Over 20,000 people flocked to West Limerick at the weekend for the Foynes/Shannon air show.
The town of Foynes was thronged as crowds turned out to see the daredevil aerobatics on display, marking the 75th anniversary of the first transatlantic commercial flight which landed in Foynes on July 9, 1939.
Managing director of the Foynes Flying Boat and Maritime Museum, Margaret O’Shaughnessy said that she was “taken aback” by the success of the event.
“County Limerick was able to come up with something so unusual and we are very proud of that,” said Ms. O’Shaughnessy.
“These were definitely the largest crowds that Foynes has ever seen,” she added.
Anne O’Meara originally from Foynes, but now living in Limerick city, came back to her home town to watch the air show and was thoroughly impressed.
“This is the best air show I have ever seen. I have seen them in Spain and Portugal and for Ireland this is something to be proud of. I am glad to say that I am from Foynes,” said Mrs O’Meara.
She had seen crowds nearly as big in Foynes for regattas years ago, but the air show was definitely the largest.
On Sunday, traffic was extremely heavy on the way into the village and by three o’clock an eight kilometre tailback reached the neighbouring town of Askeaton.
“There was a tailback for miles and a lot of people did not get in, we have been telling people all week, there is only one road into Foynes, the N69, people were told to come early,” said Ms. O’Shaughnessy.

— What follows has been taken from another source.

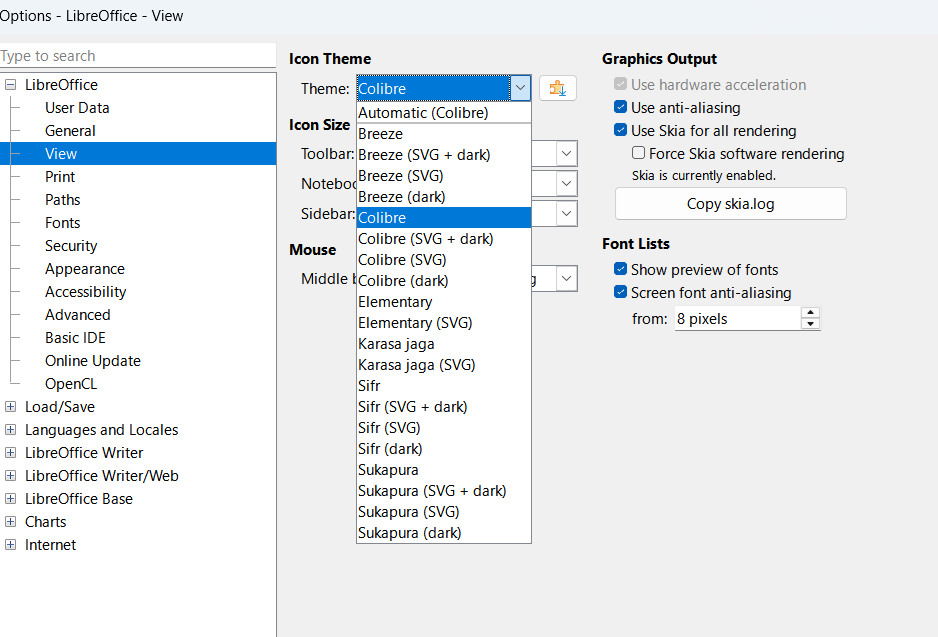Copy skia.log button

[730, 204]
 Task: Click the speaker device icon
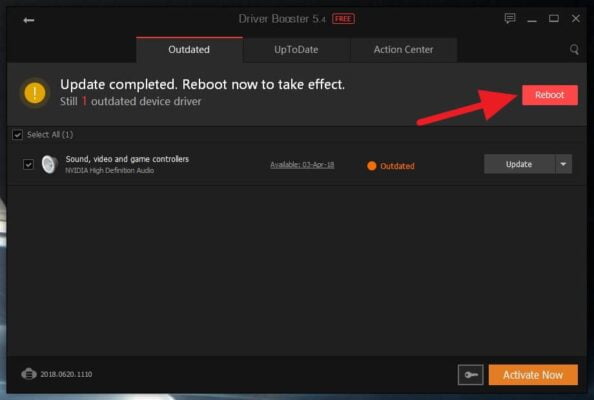(50, 164)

There was plenty of parking available just outside the town of Foynes and that this was not an issue on the day, she added.
Many people parked their cars as far out Robertstown church and walked into the town.

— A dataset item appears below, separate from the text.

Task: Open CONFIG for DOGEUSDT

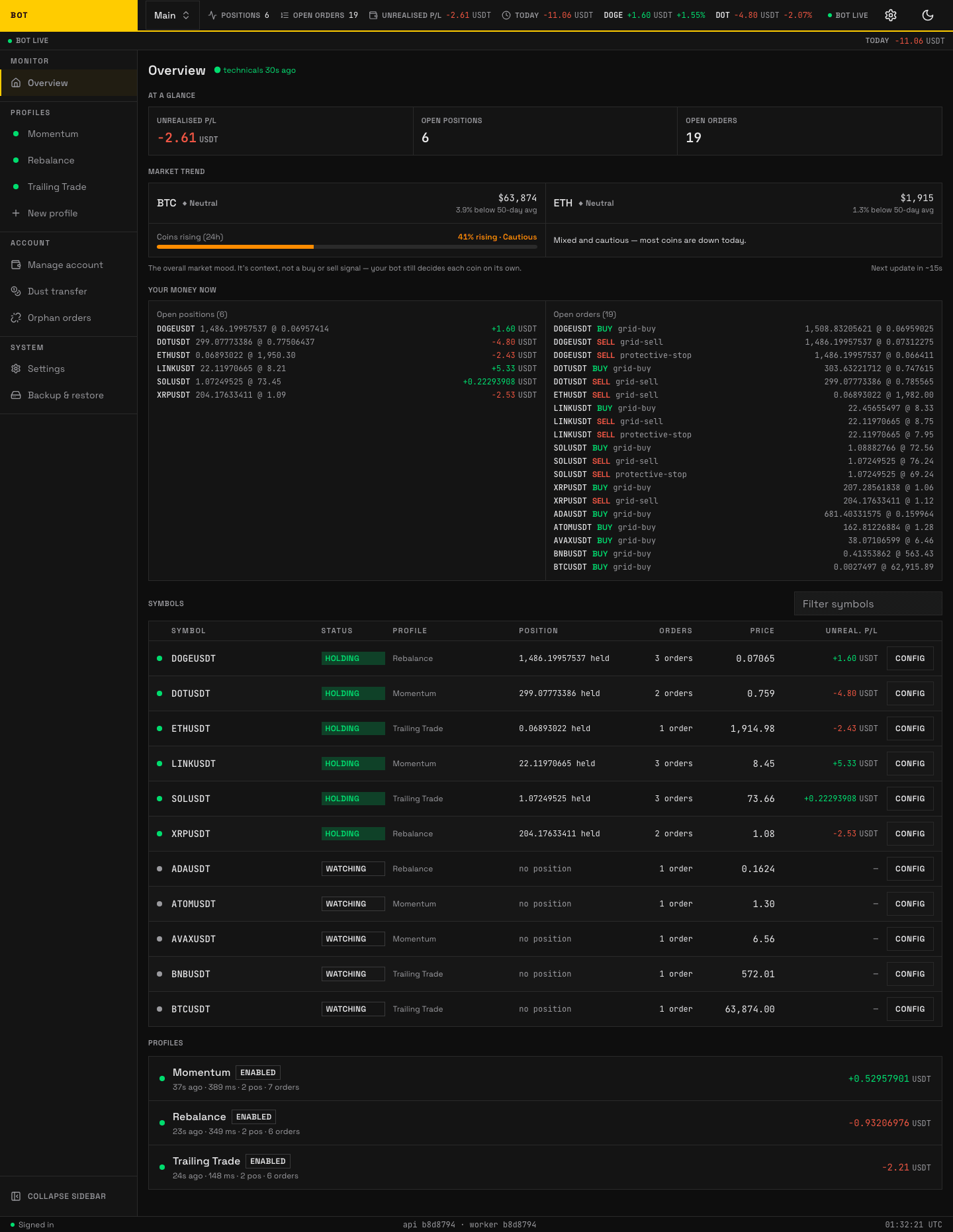Action: tap(910, 658)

“It was about a half an hour to go about one kilometre, so we parked up the car and walked in, it was good when we got in here anyway,” said Robert Webster, Castletroy.
Meagan Holland from Ballysteen also endured the walk in, but said that it was a great day overall.

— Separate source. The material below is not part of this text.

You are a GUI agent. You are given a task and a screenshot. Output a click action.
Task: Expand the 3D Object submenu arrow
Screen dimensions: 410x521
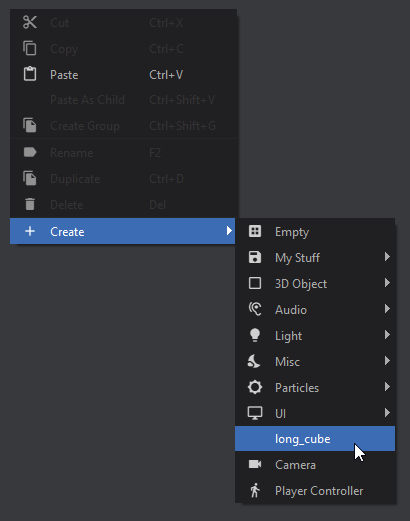click(387, 283)
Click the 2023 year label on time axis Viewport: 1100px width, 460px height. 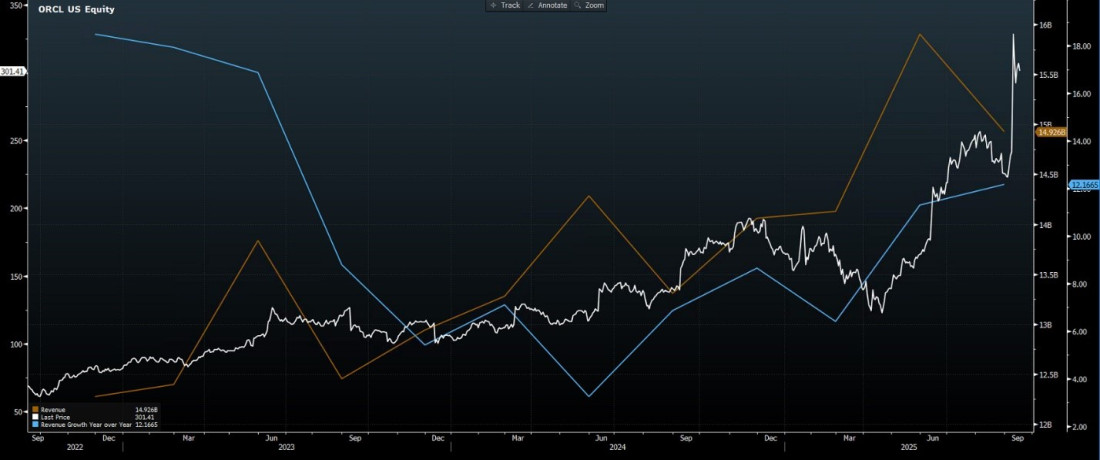coord(286,448)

“It is fabulous, the crowds are out today and the weather is holding up, except for the walk in when we got absolutely drenched, but it is a clear sky now and the planes are flying,” said Miss Holland.
Taoiseach Enda Kenny was also present to watch the air-show and unveiled a plaque in honour of the inaugural flight into the sea-port. He was joined by a host of dignitaries.
Thirty-four air crafts comprising 20 acts took place in the air-show over two days.
Saturday saw the Breitling wing-walkers and a pyrotechnic display from the SWIP team.
On Sunday, the main air show saw an array of different acts which lasted three hours.
There was also live commentary from the air tower which was manned for the first time since 1945.